YOUR GOAL
Only some lines are wanted. Transcribe, exactly, the lines below from the line with "Task: Select the" up to and including the line with "The height and".

DATA FOR REVIEW START

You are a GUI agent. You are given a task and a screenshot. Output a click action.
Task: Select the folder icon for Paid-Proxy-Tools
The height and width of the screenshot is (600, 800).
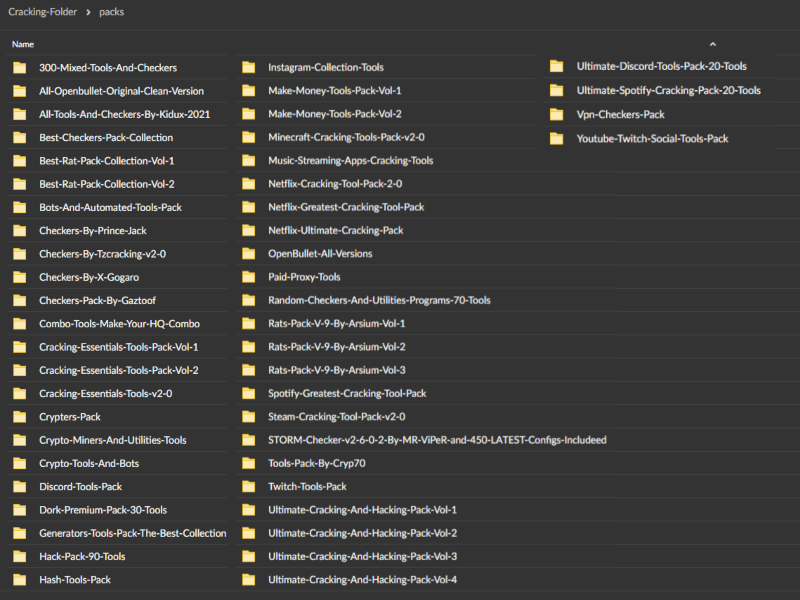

DATA FOR REVIEW END
DATA FOR REVIEW START

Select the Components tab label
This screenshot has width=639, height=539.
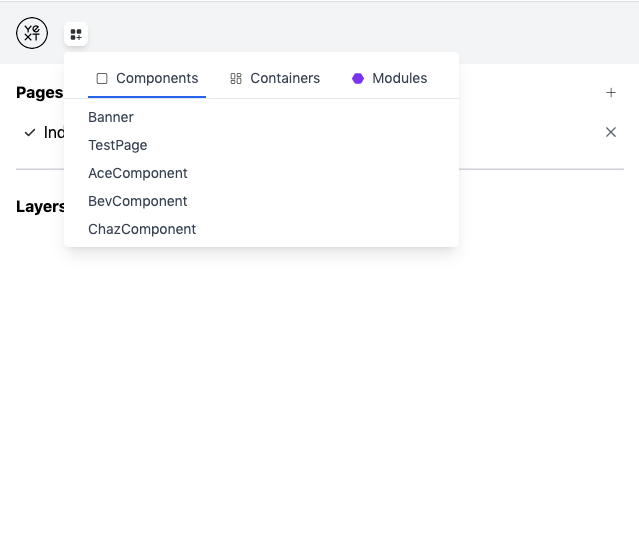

DATA FOR REVIEW END

EXPECTED ANSWER
Task: Select the folder icon for Paid-Proxy-Tools
The height and width of the screenshot is (600, 800).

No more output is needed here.